Butt In Chair. Sit down and write. It doesn’t do it by itself. You have to make time for it and get on.
I have a full-time job that will eat as many hours as I throw at it. But because I made time for writing, I managed to complete my first draft. I set myself monthly targets, and with the encouragement of online friends, I met those targets every month until I was finished.
This isn’t meant to make those who struggle for free time feel bad. But writing will not happen without you sitting down and doing it. I’ll set targets for myself again, because without them I’d still be making up excuses for not writing that damned subplot with the dead vicar and his kleptomaniac ex-wife.
THREE: THE MILK OF HUMAN KINDNESS
I’m a fairly solitary person. I have a small circle of friends upon whom I rely, and I don’t mind spending long periods of time on my own. But the two best things I did while writing my first draft were to join some online communities: namely, NaNoWriMo and Absolute Write.
NaNoWriMo was the perfect starting place for me.
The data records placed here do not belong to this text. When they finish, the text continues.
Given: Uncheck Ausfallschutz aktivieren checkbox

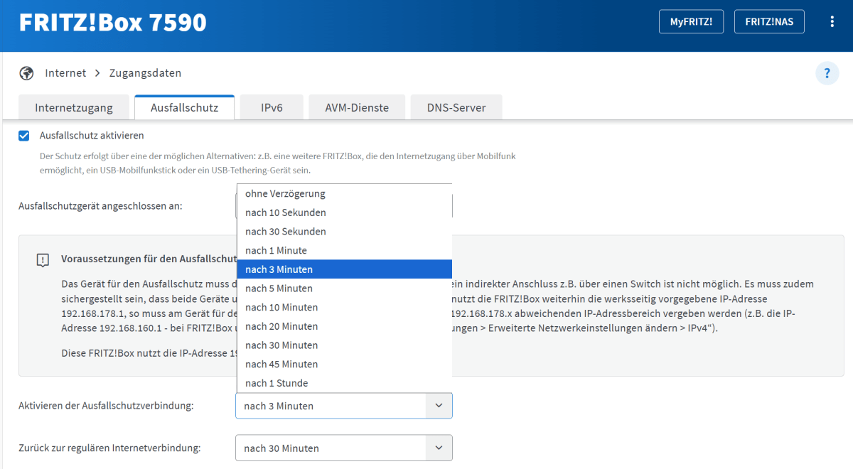Looking at the screenshot, I should tap(24, 135).
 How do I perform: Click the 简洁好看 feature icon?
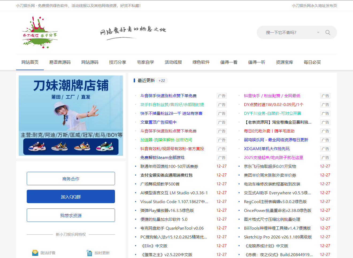pos(35,252)
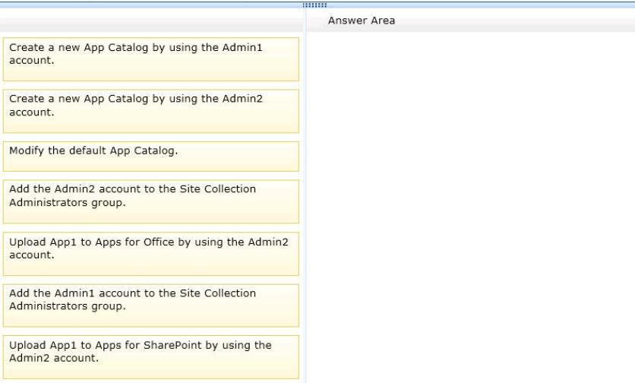Click 'Administrators group.' text in Admin2 option
Screen dimensions: 635x383
coord(68,203)
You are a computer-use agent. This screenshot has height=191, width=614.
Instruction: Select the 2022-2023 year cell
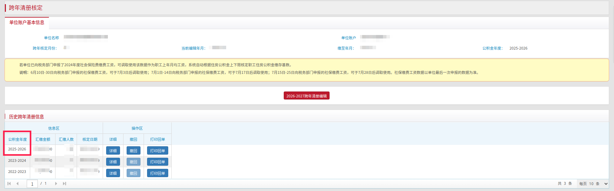[x=17, y=172]
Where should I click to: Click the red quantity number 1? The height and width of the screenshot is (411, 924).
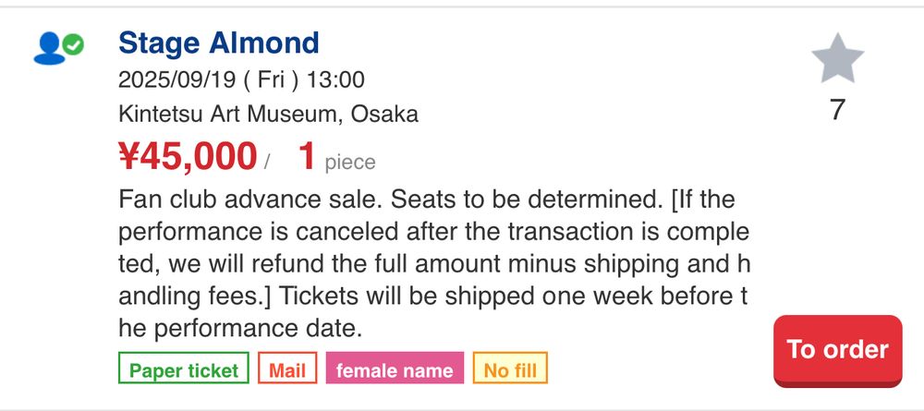[x=307, y=156]
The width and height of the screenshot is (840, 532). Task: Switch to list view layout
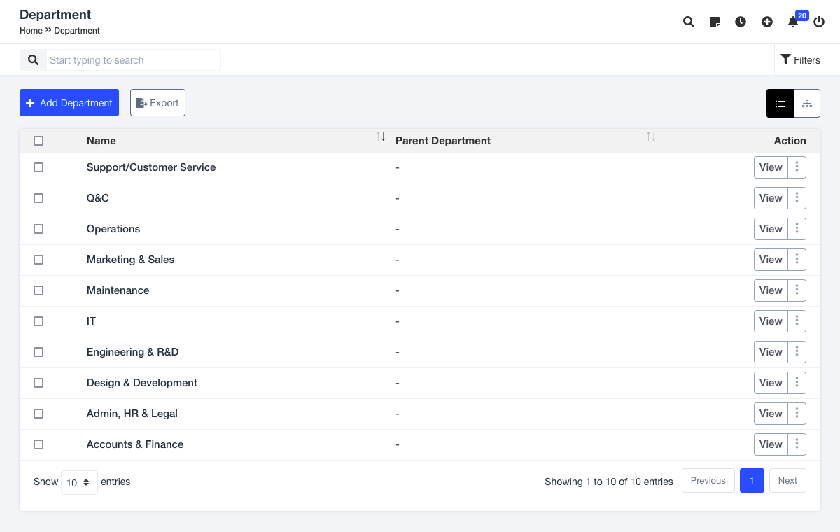click(x=781, y=104)
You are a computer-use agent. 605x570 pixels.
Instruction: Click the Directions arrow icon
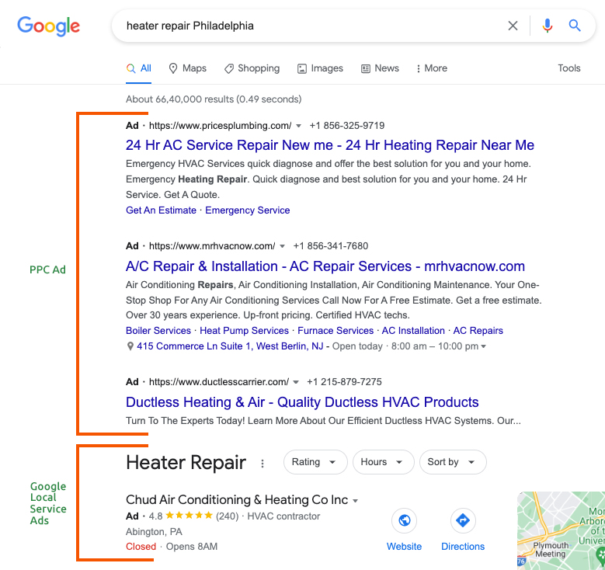pos(463,520)
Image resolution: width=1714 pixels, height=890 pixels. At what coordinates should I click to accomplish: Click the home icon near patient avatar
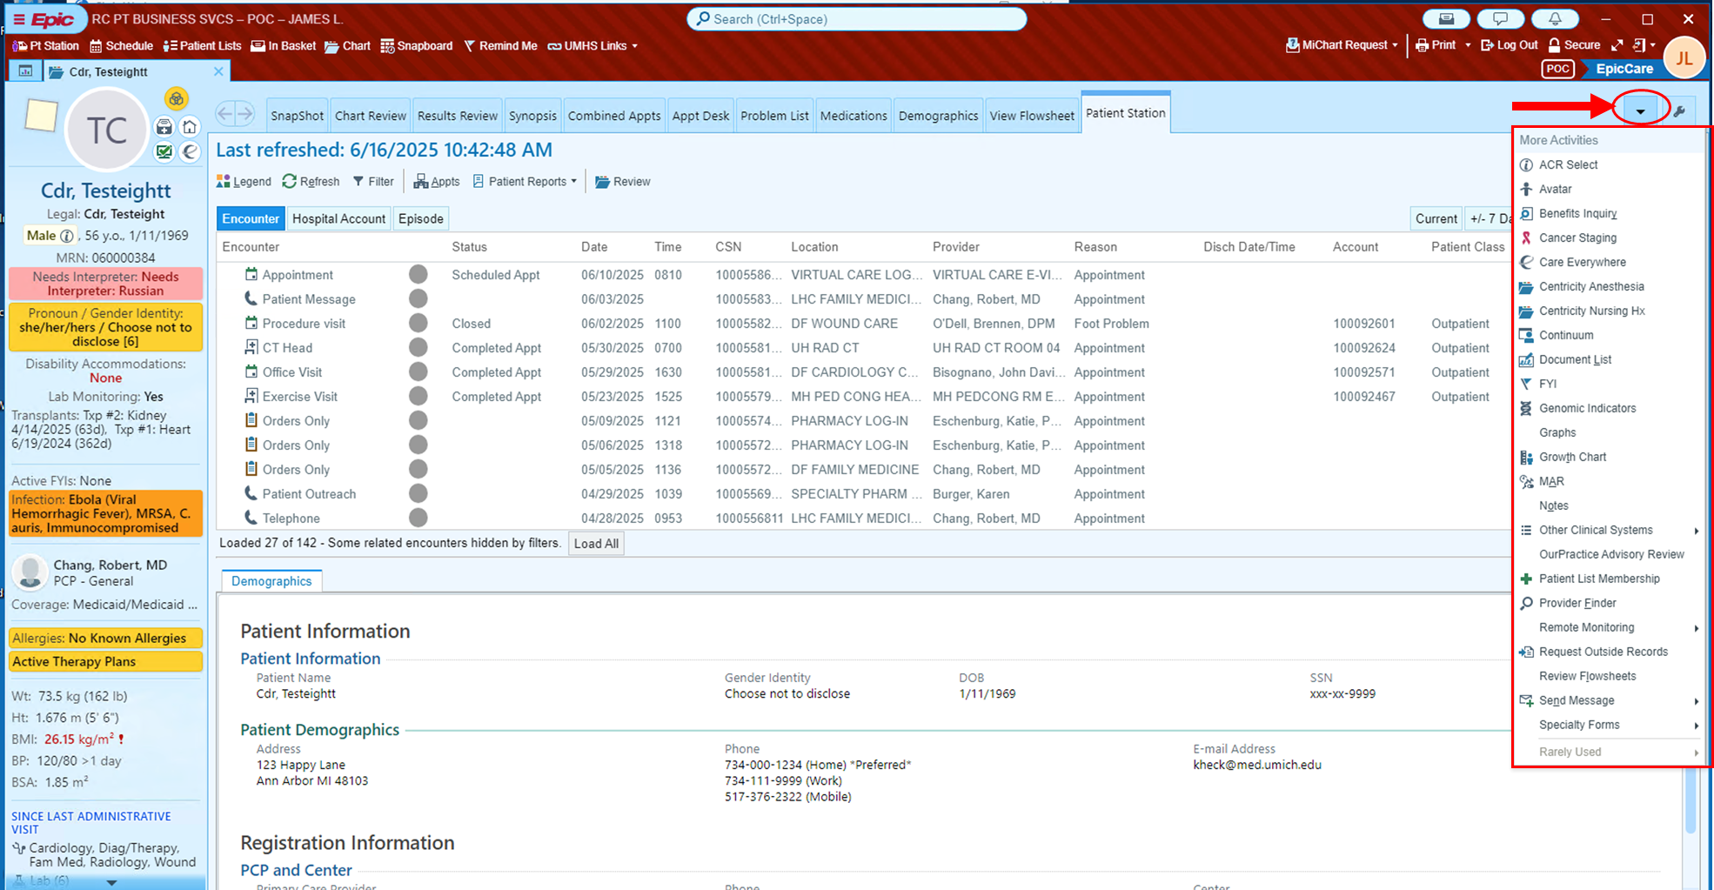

I found a writing buddy there who still supports me now, without whom I wouldn’t have made it even halfway. I’m not sure I’m up to the challenge of fifty thousand words in a month, but there is an infectious enthusiasm emanating from there that gives me a boost every time I visit.
Absolute Write is the friendliest place on the entire internet. Don’t be cynical about how helpful and supportive people can be online. Don’t underestimate the encouragement that can be gained from watching others struggle with the same problems you have – and succeed. There is kinship, and chocolate chip cookies, and a whole world of procrastination available on AW, and without the people I met there I wouldn’t have finished my first draft.
There are more resources out there for writers than ever before. There is no excuse. If you have a story to tell, tell it. And NaNo and AW will help you.